Dijitalleşme hayatımızın her alanına ivmelenerek giriyor. İş dünyasında özellikle sanayi iş kolunda Endüstri 4.0, nesnelerin interneti gibi kavramlar gittikçe daha çok yer alıyor ve tüm süreçlerin kontrolü, verimli yönetim için aktif olarak kullanılıyor. İnşaat sektörü konvansiyonel bir sektör gibi görünse de uzun süredir tedarik, imalat ve proje yönetim süreçlerde dijitalleşmenin nimetlerinden faydalanıyor. Tedarik zinciri yönetimi, kaynak planlaması ve ihale katılım ve takip süreçleri birçok yerde artık online platformlarda yürütülüyor.
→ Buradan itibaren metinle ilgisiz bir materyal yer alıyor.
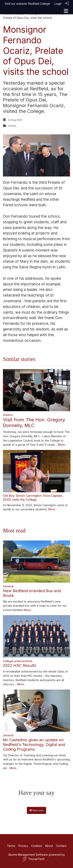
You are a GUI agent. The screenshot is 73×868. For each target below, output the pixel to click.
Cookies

Hepimizin bildiği gibi bir yapının, bir projenin üç ana aşaması bulunuyor: Tasarım, inşaat, devreye alma & işletme safhası. Bu aşamalar arasında bilgi paylaşımı ve veri akışı, dijital yönetim sistemleri ile sağlanıyor. ‘Yapı Bilgi Modellemesi’, bu dönüşümün bir mihenk taşı. Yapı Bilgi Modellemesi bina ile ilgili tüm grafiksel (proje, çizim), tüm sayısal (makine ekipman performansları), tüm yapımsal (maliyet ve finansal) verileri üç boyutlu ortamda birleştiren ve paydaşların ortak kullanıma sunan bir çalışma modeli...
SÜRECİN ÇOK BAŞINDAYIZ
Aslında bu büyüklükte bir salgın en son yaklaşık 100 yıl önce yaşandı. İlk Covid-19 vakası 2019'un son ayında çıktı ve ülkemizde de mart ayında ilk vakaya rastlandı. Takdir edersiniz ki bu kadar kısa bir sürede, yaşamımızda birçok şey değişti. Ancak bu değişimin kalıcı mı, yoksa geçici mi olacağı konusunda henüz net bir şey söylemek için çok erken. Pandemi sürecinde milyonluk şehirlerimiz bir anda boşaldı, AVM’ler kapandı, iş yerleri, ofisler ve plazalar ıssızlaştı, şehir için insan transferi minimuma indi ve insanlar evlerinden online çalışmaya başladı. Bütün bu süreçler şehir planlaması-ulaşım ve gayrimenkul geliştirme açısından yeni taleplere yol açabilir. Yeni talep ve ihtiyaçlara göre yeni trendler dinamik olarak gelişmeye başlayacak. Örnek vermek gerekirse günümüzde A-class office olarak planlanan iş merkezlerinde ortalama 8 ila 10 metrekare brüt ofis alanı için bir çalışan düşünülüyor. Yeni normal, sosyal mesafe gibi kavramlar bu standartları değiştirebilir. Fakat genel bir öngörü yapmak için henüz çok erken.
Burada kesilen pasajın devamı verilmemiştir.